The macrodiagnostics system flares up, now integrated with CI3’s own sensors and probes. You take a long time, perhaps a whole microsecond, to react to what you are seeing. The surface access tunnels of the entire First Crescent are flooded with Flenser troops. You did not fight them at full strength because you were never their objective. They claw and burrow and craw desperately towards the surface, sure to emerge close to a human settlement. So much for the All-Possibility’s well-laid plans. You take stock of your forces left in the CI3 base. Less than half of the original awakened remain, but presumably you can outfit them properly to try and outrun the Flenser spearheads and collapse the access tunnels before they reach the surface. Should Flenser reach the surface settlement and slaughter the humans within, then your cover is as good as blown. Still, the Flenser troops outnumber you 2 to 1, at the least, and you can’t expect any help from Second Crescent. The deployment would take too much time. The orbital foundry squirts bursts of information. A few ideas occur.
1) Have the CI3 base troops try and intercept and collapse the tunnels before Flenser reaches the humans. It’s a long shot, but if it works, the surface species will be none the wiser to your presence. You will almost certainly lose many of your own troops in this attempt, but that's hardly a concern.
2) Use the activated orbital weapons systems to raze the human settlement to the ground before Flenser can get to it, preventing the humans to broadcast a warning. A smouldering crater where a settlement should have been will certainly arouse suspicion, but at least the surface species won't be certain as to what is attacking them. With a bit of luck, you can make it look like some sort of unfortunate accident and take out some Flenser troops while you're at it.
3) Direct instead energy and computational capacity to have the CI3 troops storm the CI1/2 bases and forcibly shut down their systems. They shouldn’t have much defensive capacity left and this way you can shut down the signal swamping RHO71 and prevent Flenser from mobilizing more troops. However, there won't be any way of integrating them until the CCC protocols arrive.

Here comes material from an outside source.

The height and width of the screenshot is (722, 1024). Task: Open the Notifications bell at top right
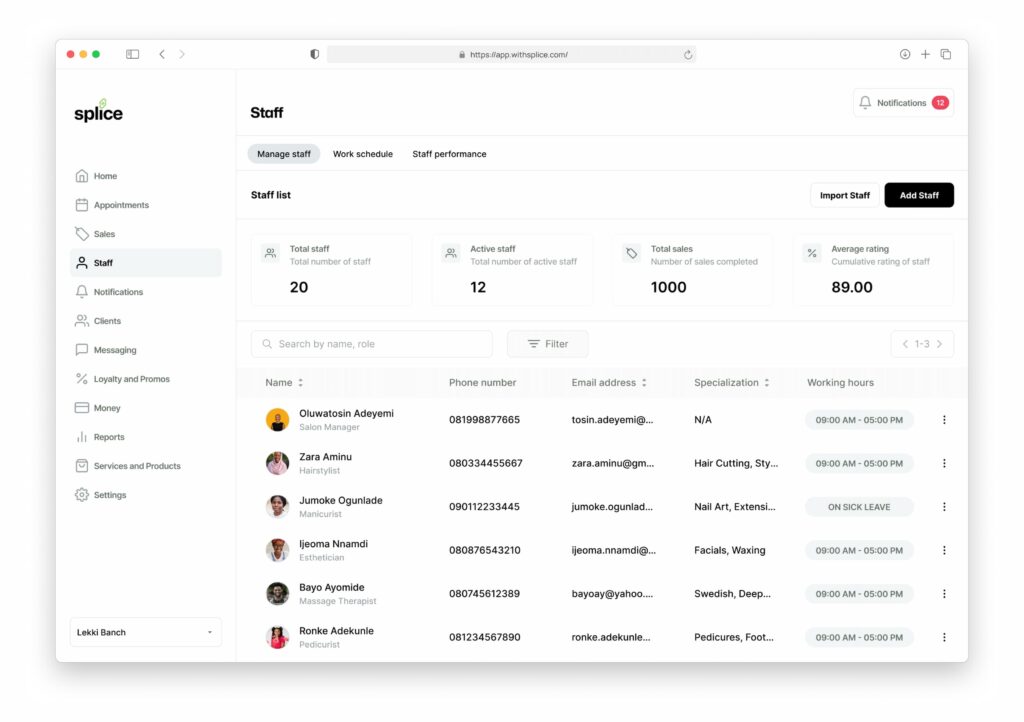(x=866, y=101)
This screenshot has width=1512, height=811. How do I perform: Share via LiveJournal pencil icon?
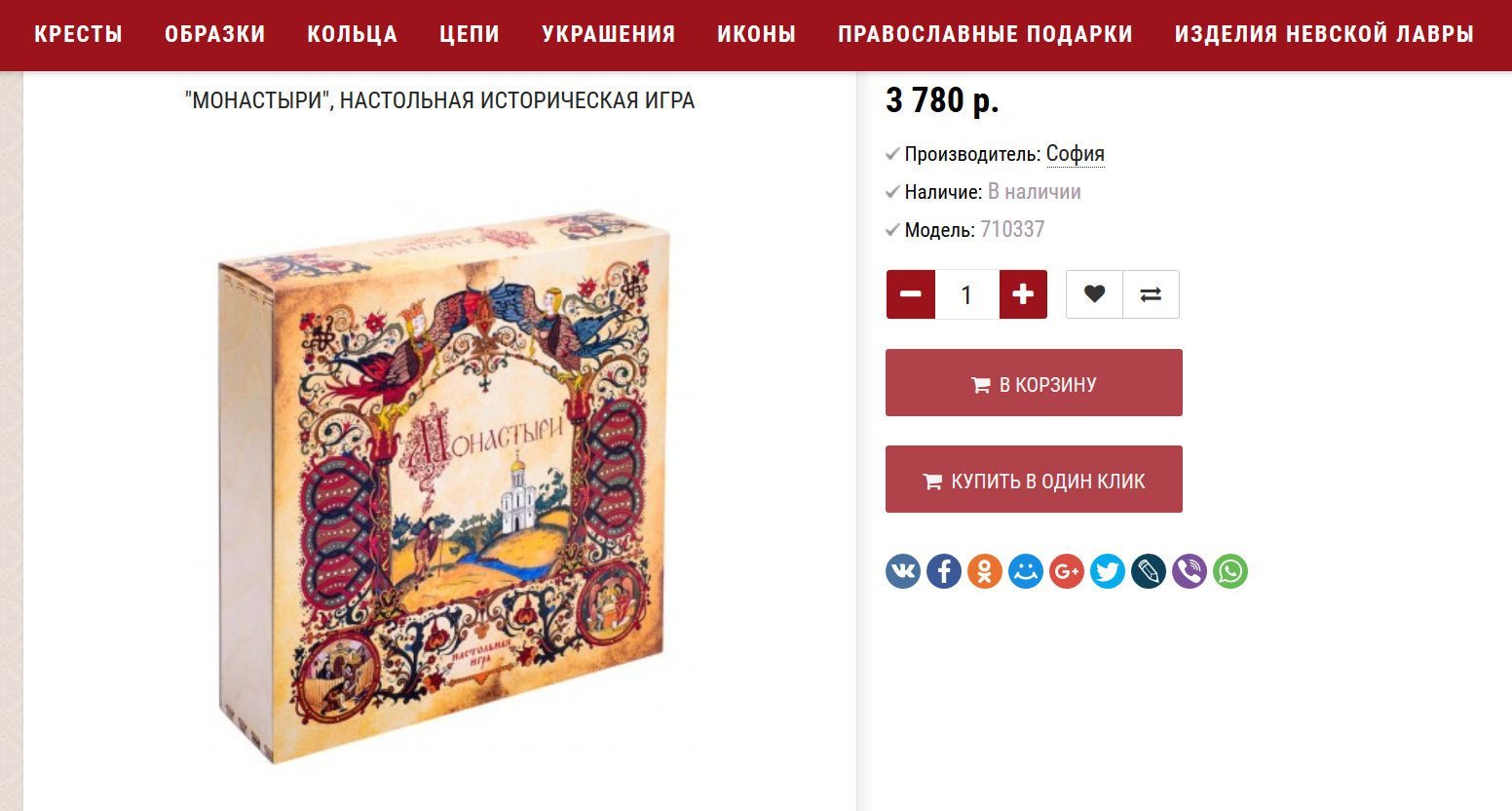click(x=1149, y=571)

4) Do nothing. All options carry unacceptable risks of detection. You’ve no idea if you can intercept Flenser’s surface-targetted troops, nor if the orbital weapons systems will remain concealed after a targeted strike. And you cannot be sure, either, that CI3’s remaining forces will be enough to overtake the Rogue CI bases. Flenser is sure to already arouse suspicion: why contribute to it?